Business and Finance

I began my career by qualifying as a registered representative with the New York Stock Exchange, and subsequently trained as an investment banker in the City. I started writing about business and finance first as a City reporter for the Financial Times and then as an investigative features writer for the FT in the early 1980s (winning a commendation in the British Press Awards in 1982). Three and a half years as an associate with McKinsey & Co probably taught me more about business than any business school could ever have done - and I later worked for The Economist as its US business correspondent.

Struggle for take-off

One of the most intriguing stories that I wrote about as a features writer at the FT concerned the privatisation of British Airways in the 1980s. At the heart of the story was a high-stakes poker game between BA (and a clutch of other major flag carriers) and the entrepreneurial Freddie Laker, pioneer of the cut-price airline sector and founder of the Laker Skytrain.
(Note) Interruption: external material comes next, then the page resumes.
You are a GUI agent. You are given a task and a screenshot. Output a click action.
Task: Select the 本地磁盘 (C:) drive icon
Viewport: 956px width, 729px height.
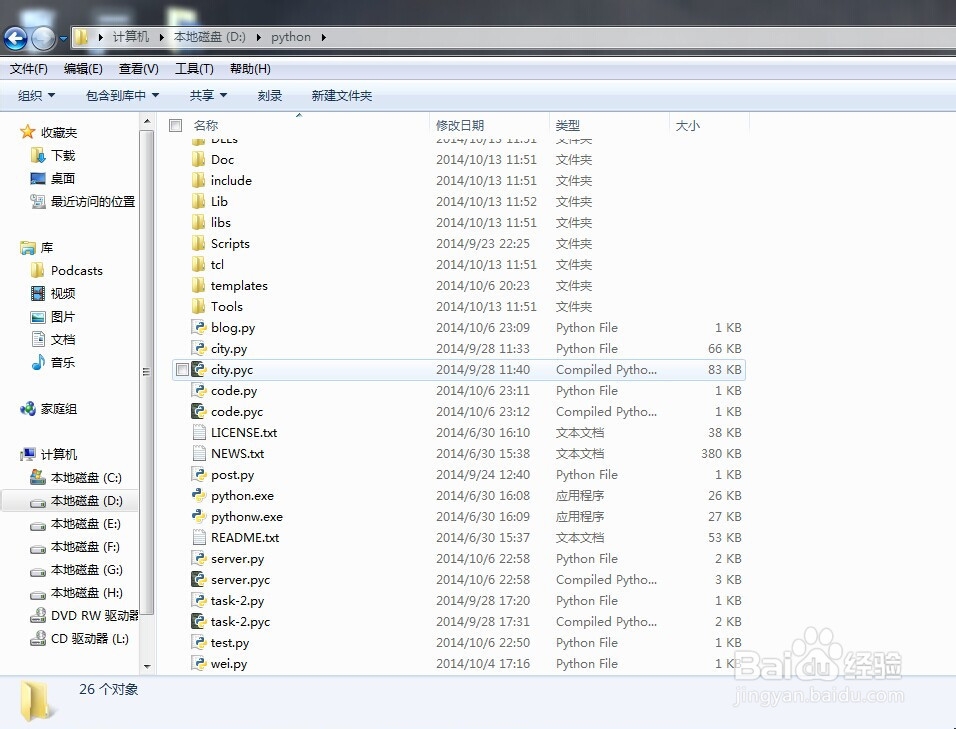coord(39,477)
Given clearance by the Thatcher government to go ahead with its own privatisation, BA made an awkward discovery: a huge lawsuit lodged by Laker, blaming BA for the recent collapse of his Skytrain operation, was effectively blocking the runway. Laker gambled that BA would have to pay him off royally in order to proceed. BA struggled for a year to persuade Laker that he had no case and should take a minimal pay-off. The result was a remarkable episode in the history of the airline industry. I described it in a book, Struggle for Take-Off, The Story of British Airways, that was published by Coronet Books in 1986.

I have taken a keen interest in company-history projects over more than 20 years. In 2007 and again in 2008, I was one of three judges for the annual Wadsworth Prize for business history, awarded by the Business Archives Council of the UK.